ExpressJS How to structure an application?

I'm using the ExpressJS web framework for NodeJS.

People using ExpressJS put their environments (development, production, test...), their routes etc on the app.js. I think that it's not a beautiful way because when you have a big application, app.js is too big!

I would like to have this directory structure:

| my-application
| -- app.js
| -- config/
     | -- environment.js
     | -- routes.js

Here's my code:

app.js

var express = require('express');
var app = module.exports = express.createServer();

require('./config/environment.js')(app, express);
require('./config/routes.js')(app);

app.listen(3000);

config/environment.js

module.exports = function(app, express){
    app.configure(function() {
    app.use(express.logger());
    });

    app.configure('development', function() {
    app.use(express.errorHandler({
        dumpExceptions: true,
        showStack: true
    }));
    });

    app.configure('production', function() {
    app.use(express.errorHandler());
    });
};

config/routes.js

module.exports = function(app) {
    app.get('/', function(req, res) {
    res.send('Hello world !');
    });
};

My code works well and I think that the structure of the directories is beautiful. However, the code had to be adapted and I'm not sure that it's good/beautiful.

Is it better to use my structure of directories and adapt the code or simply use one file (app.js)?

Thanks for your advices!


Solution 1:

OK, it's been a while and this is a popular question, so I've gone ahead and created a scaffolding github repository with JavaScript code and a long README about how I like to structure a medium-sized express.js application.

focusaurus/express_code_structure is the repo with the latest code for this. Pull requests welcome.

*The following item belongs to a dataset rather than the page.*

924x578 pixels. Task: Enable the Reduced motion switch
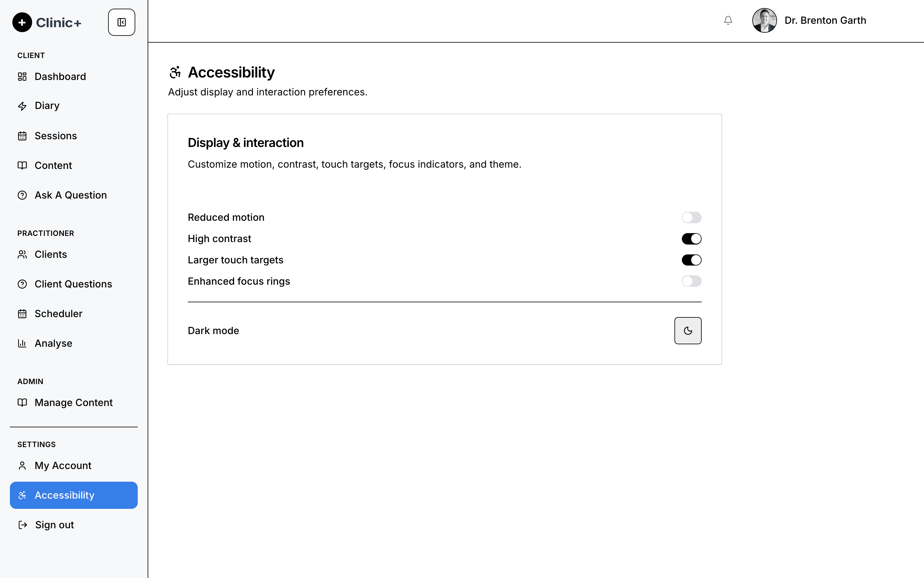click(x=691, y=218)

Here's a snapshot of the README since stackoverflow doesn't like just-a-link answers. I'll make some updates as this is a new project that I'll continue updating, but ultimately the github repo will be the up-to-date place for this information.


Express Code Structure

This project is an example of how to organize a medium-sized express.js web application.

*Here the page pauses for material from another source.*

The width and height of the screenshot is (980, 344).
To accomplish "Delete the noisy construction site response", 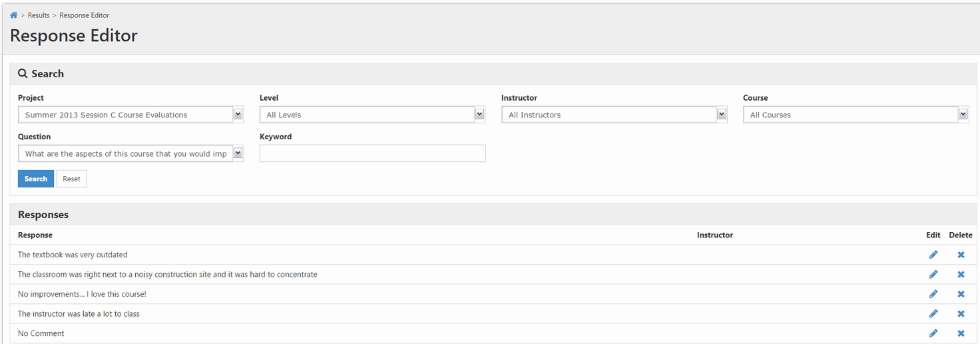I will point(961,275).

Current to at least express v4.14 December 2016

Build Status

js-standard-style

How big is your application?

Web applications are not all the same, and there's not, in my opinion, a single code structure that should be applied to all express.js applications.

If your application is small, you don't need such a deep directory structure as exemplified here. Just keep it simple and stick a handful of .js files in the root of your repository and you're done. Voilà.

If your application is huge, at some point you need to break it up into distinct npm packages. In general the node.js approach seems to favor many small packages, at least for libraries, and you should build your application up by using several npm packages as that starts to make sense and justify the overhead. So as your application grows and some portion of the code becomes clearly reusable outside of your application or is a clear subsystem, move it to it's own git repository and make it into a standalone npm package.

So the focus of this project is to illustrate a workable structure for a medium-sized application.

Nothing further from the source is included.